Extracted data →
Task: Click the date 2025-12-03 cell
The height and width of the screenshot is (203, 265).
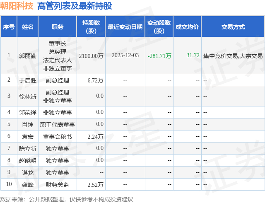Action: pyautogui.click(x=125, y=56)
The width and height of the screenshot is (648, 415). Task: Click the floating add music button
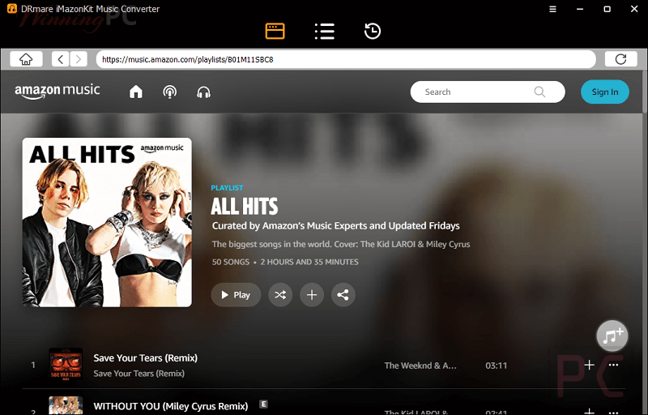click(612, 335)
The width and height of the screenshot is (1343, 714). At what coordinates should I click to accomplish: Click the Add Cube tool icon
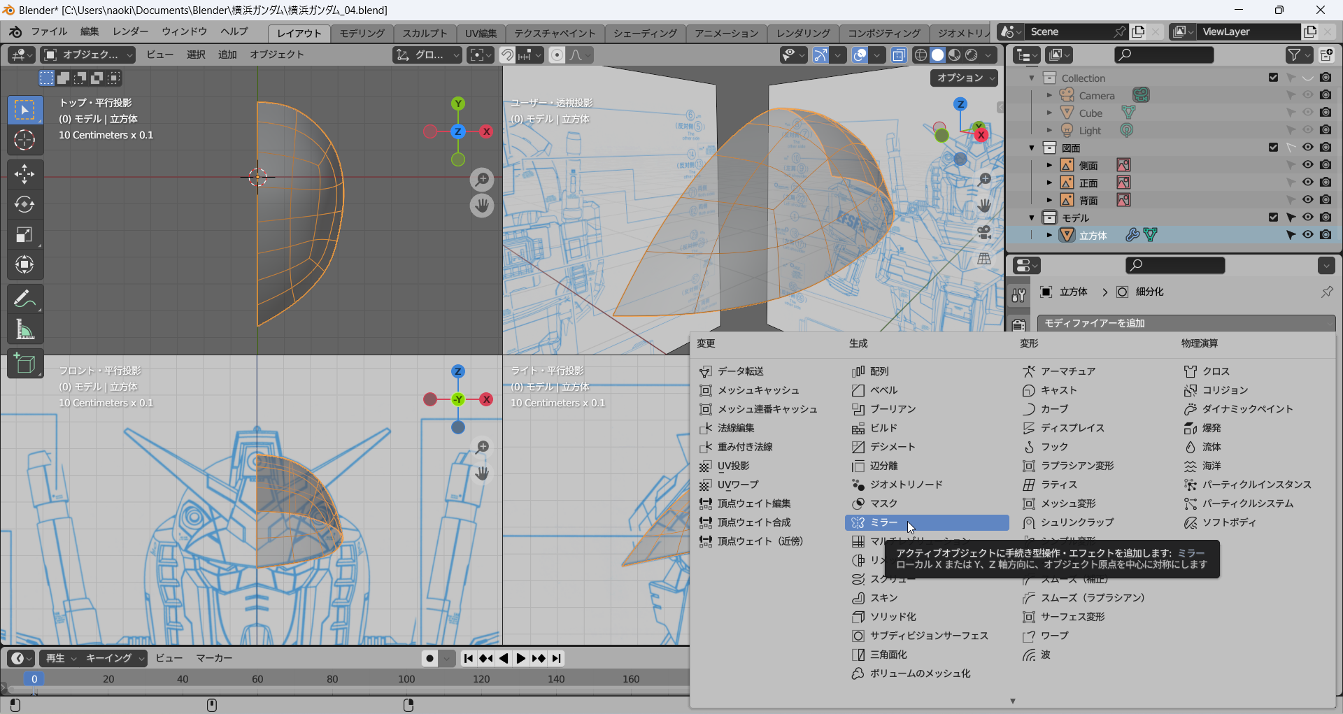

What you are asked to do → Every line above should be duplicated exactly; the pictures are to be left out.

Response to this task →
Task: Click the date 2025-12-03 cell
The height and width of the screenshot is (203, 265).
Action: pyautogui.click(x=125, y=56)
The width and height of the screenshot is (648, 415). Task: Click the floating add music button
click(612, 335)
The width and height of the screenshot is (1343, 714). At what coordinates should I click to accomplish: Click the Add Cube tool icon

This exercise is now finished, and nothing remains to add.